* [Work task]:
Please print the passage of the article on ground zero workers' illnesses between "As illnesses rise" and "two was dead.", inclusive, with every word unchanged.

* [Excerpt to read]:
_____
As illnesses rise among ground zero workers, officials debate link between site and deaths

Published 6:14 pm Tuesday, January 23, 2007

Deborah Reeve got a cold, a cough and a fever that wouldn’t go away. It was more than two years after she had left recovery efforts at ground zero.

A month later, the nonsmoker was diagnosed with mesothelioma, an asbestos-related cancer. By last spring, the 41-year-old mother of two was dead.

“My wife got killed on Sept. 11 and she didn’t die until March 15, 2006,” said her husband, David, a paramedic like his wife who also spent months breathing in toxic dust at the World Trade Center site after the 2001 attacks. “She got killed and didn’t know it.”

Sign up for our daily email newsletter

Get the latest news sent to your inbox

After five years, doctors have definitively established a link between work at ground zero and chronic respiratory illness; a study published last fall by the largest monitoring program for post-9/11 workers found nearly 70 percent were likely to have lifelong breathing problems.
_____
* [Data extract]:
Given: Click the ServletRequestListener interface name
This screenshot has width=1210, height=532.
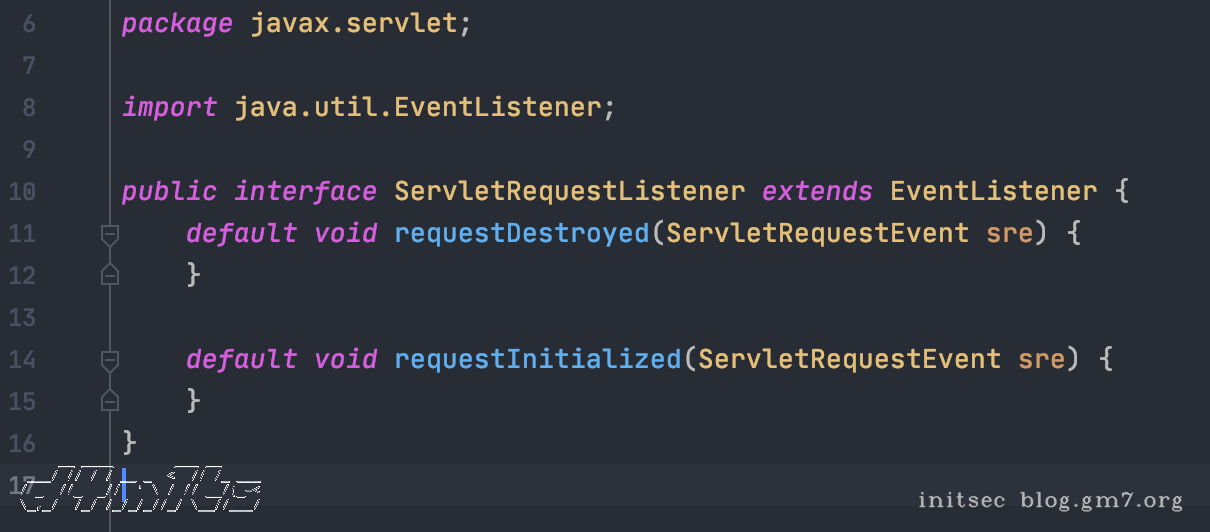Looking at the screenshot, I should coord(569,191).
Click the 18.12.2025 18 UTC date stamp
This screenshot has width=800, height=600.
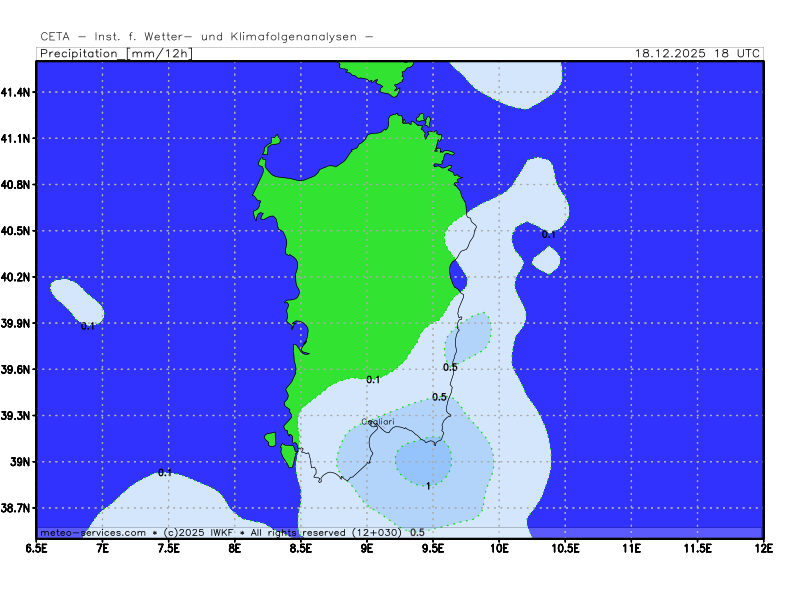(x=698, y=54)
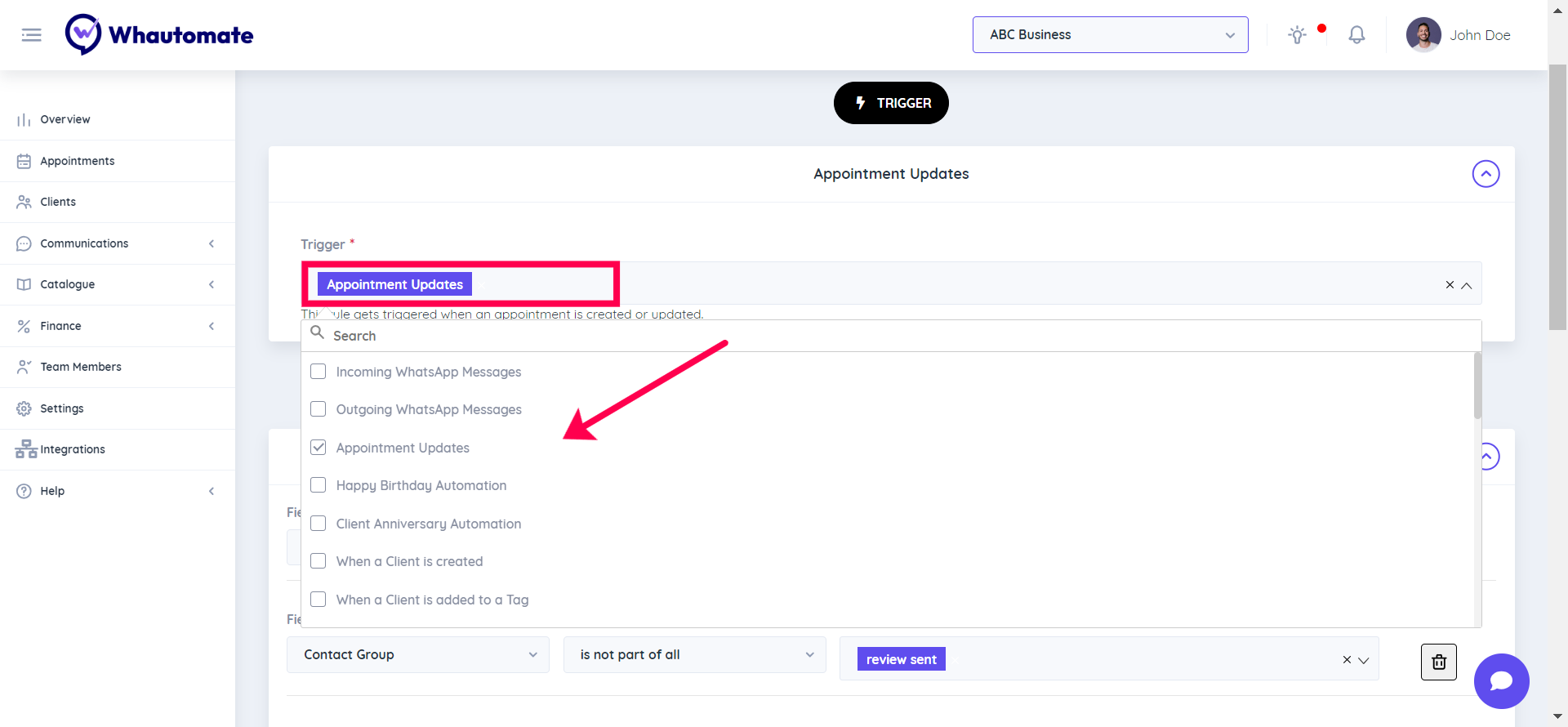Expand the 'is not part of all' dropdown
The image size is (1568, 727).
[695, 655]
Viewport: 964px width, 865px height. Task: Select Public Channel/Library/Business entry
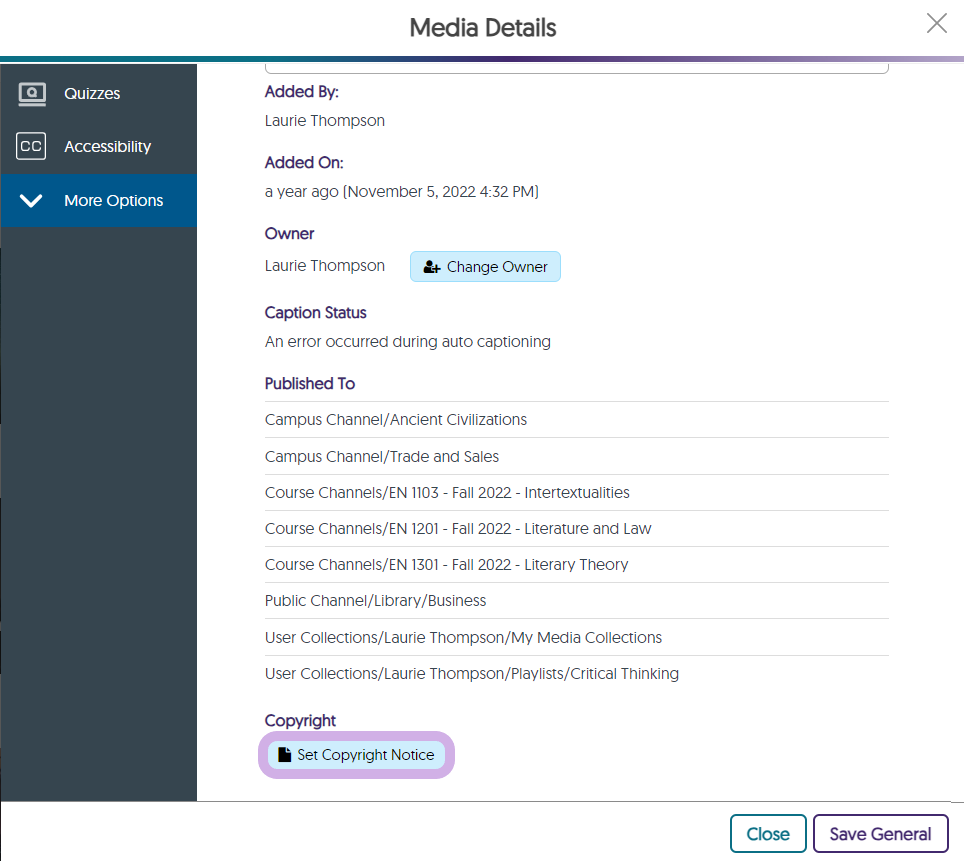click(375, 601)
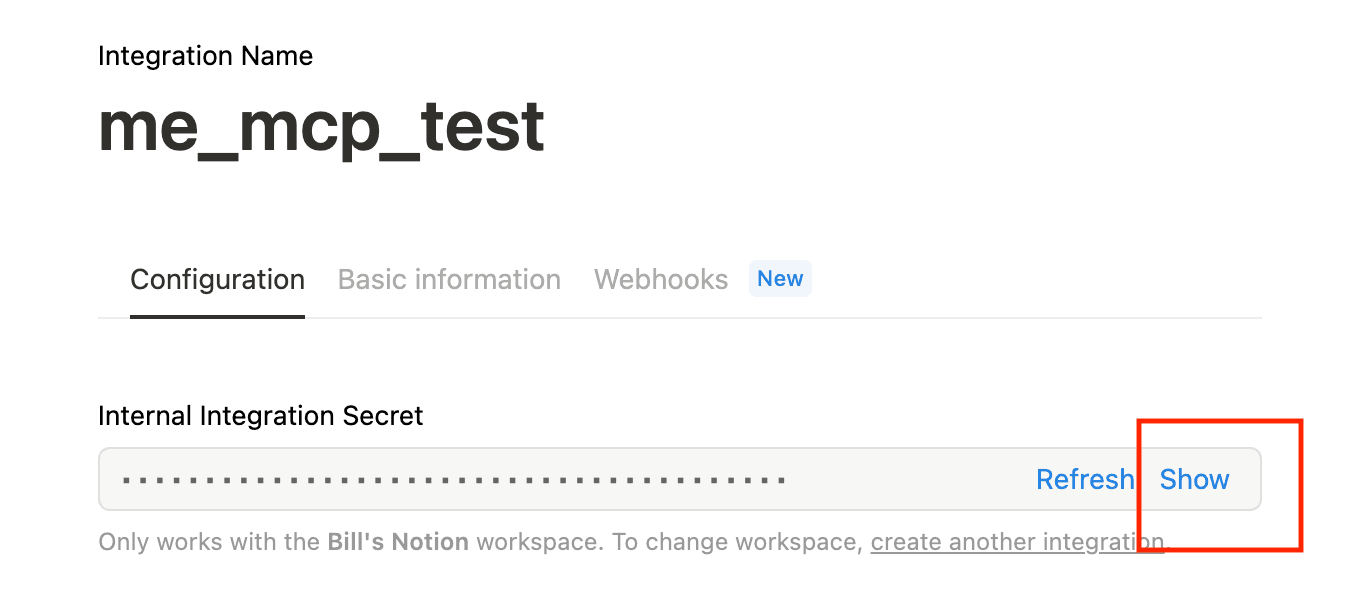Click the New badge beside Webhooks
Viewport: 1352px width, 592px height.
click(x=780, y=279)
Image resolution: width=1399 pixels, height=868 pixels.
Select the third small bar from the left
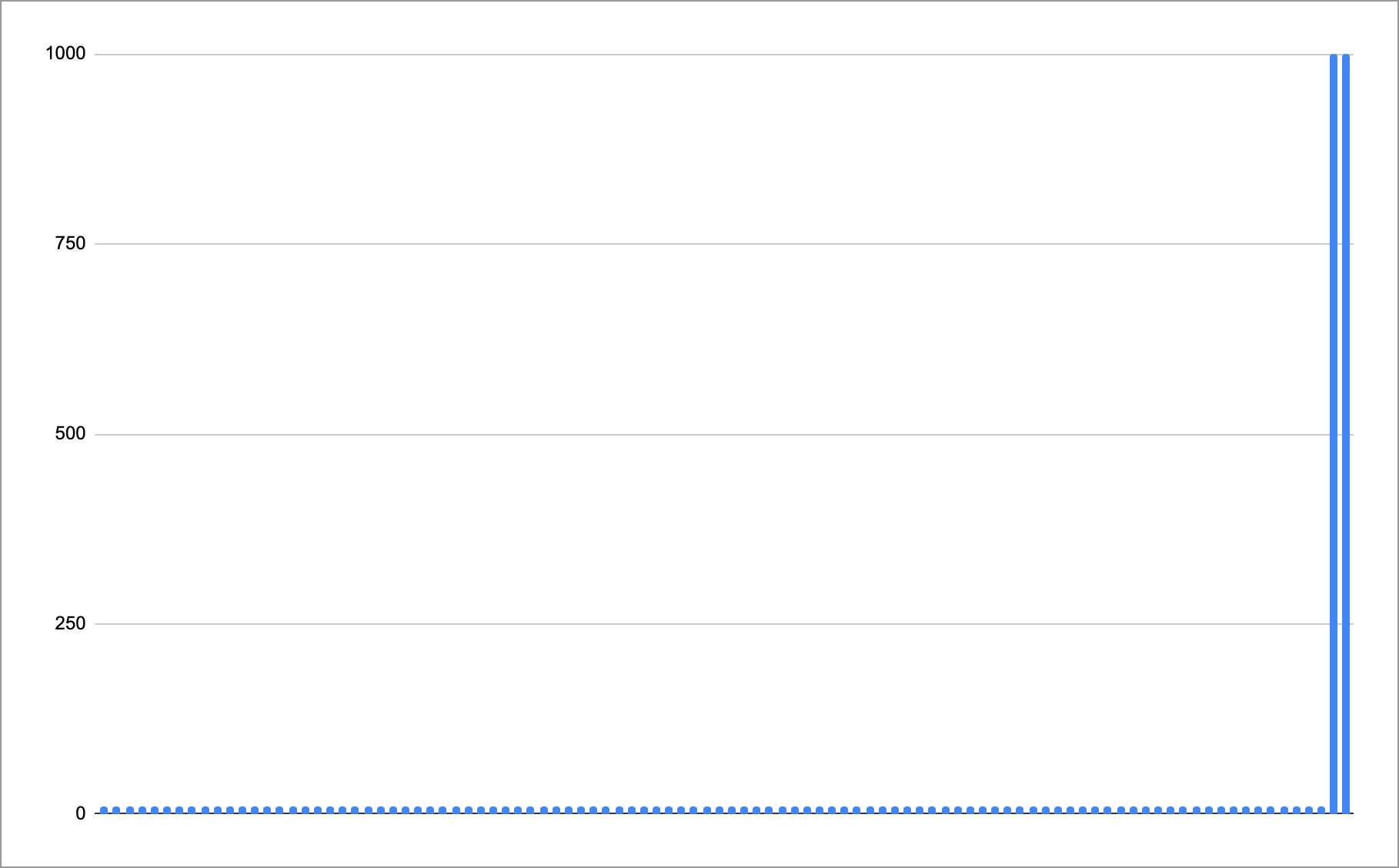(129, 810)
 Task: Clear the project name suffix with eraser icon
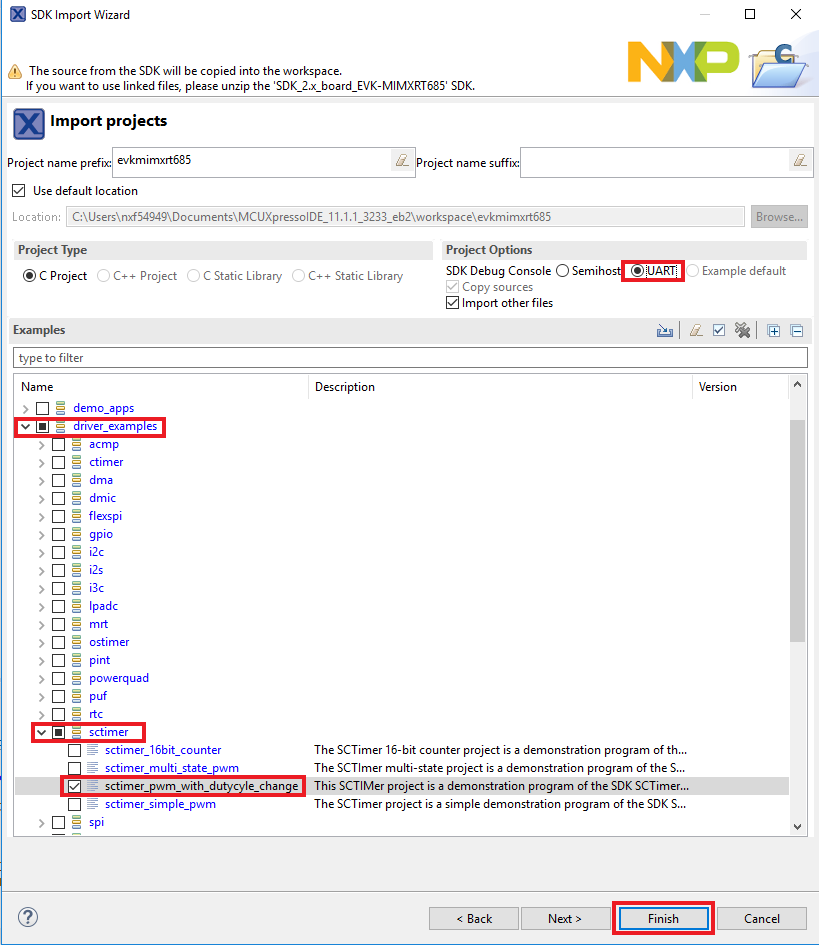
_____
* [Exercise output]:
As illnesses rise among ground zero workers, officials debate link between site and deaths

Published 6:14 pm Tuesday, January 23, 2007

Deborah Reeve got a cold, a cough and a fever that wouldn’t go away. It was more than two years after she had left recovery efforts at ground zero.

A month later, the nonsmoker was diagnosed with mesothelioma, an asbestos-related cancer. By last spring, the 41-year-old mother of two was dead.